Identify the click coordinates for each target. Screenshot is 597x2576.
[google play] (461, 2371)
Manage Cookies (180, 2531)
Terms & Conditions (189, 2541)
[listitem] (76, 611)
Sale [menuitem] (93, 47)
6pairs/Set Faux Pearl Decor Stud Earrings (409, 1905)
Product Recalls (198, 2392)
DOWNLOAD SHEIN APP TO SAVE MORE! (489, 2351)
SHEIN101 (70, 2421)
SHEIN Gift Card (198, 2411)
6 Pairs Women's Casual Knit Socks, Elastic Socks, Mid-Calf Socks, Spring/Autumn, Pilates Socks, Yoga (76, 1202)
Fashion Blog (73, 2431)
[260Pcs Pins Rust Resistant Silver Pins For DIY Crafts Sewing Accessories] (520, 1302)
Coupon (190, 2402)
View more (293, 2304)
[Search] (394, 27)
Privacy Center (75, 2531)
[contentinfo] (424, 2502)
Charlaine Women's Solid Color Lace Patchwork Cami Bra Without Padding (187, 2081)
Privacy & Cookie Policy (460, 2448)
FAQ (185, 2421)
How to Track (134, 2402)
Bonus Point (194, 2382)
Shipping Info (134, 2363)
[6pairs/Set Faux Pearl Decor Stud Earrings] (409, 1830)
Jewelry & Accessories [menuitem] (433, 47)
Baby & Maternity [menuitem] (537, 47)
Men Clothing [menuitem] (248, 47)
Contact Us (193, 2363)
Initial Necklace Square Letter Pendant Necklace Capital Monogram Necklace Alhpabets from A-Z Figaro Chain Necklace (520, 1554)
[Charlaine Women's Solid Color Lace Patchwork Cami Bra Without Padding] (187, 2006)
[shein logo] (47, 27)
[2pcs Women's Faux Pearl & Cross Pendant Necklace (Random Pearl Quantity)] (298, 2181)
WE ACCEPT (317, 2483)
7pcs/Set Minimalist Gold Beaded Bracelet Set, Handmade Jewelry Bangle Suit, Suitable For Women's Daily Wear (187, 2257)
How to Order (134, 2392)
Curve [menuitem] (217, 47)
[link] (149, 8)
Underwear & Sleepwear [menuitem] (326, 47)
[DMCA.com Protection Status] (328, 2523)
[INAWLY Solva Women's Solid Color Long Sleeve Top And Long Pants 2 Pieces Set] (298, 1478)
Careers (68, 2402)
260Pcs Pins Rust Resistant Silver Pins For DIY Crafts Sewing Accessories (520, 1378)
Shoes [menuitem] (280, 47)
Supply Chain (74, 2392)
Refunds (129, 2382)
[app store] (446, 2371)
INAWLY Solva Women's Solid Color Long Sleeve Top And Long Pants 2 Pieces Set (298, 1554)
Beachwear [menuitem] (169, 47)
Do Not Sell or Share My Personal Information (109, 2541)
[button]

• [Problem to work on]:
Show the lines of the listing above with "Pins".

• [Exercise answer]:
[260Pcs Pins Rust Resistant Silver Pins For DIY Crafts Sewing Accessories] (520, 1302)
260Pcs Pins Rust Resistant Silver Pins For DIY Crafts Sewing Accessories (520, 1378)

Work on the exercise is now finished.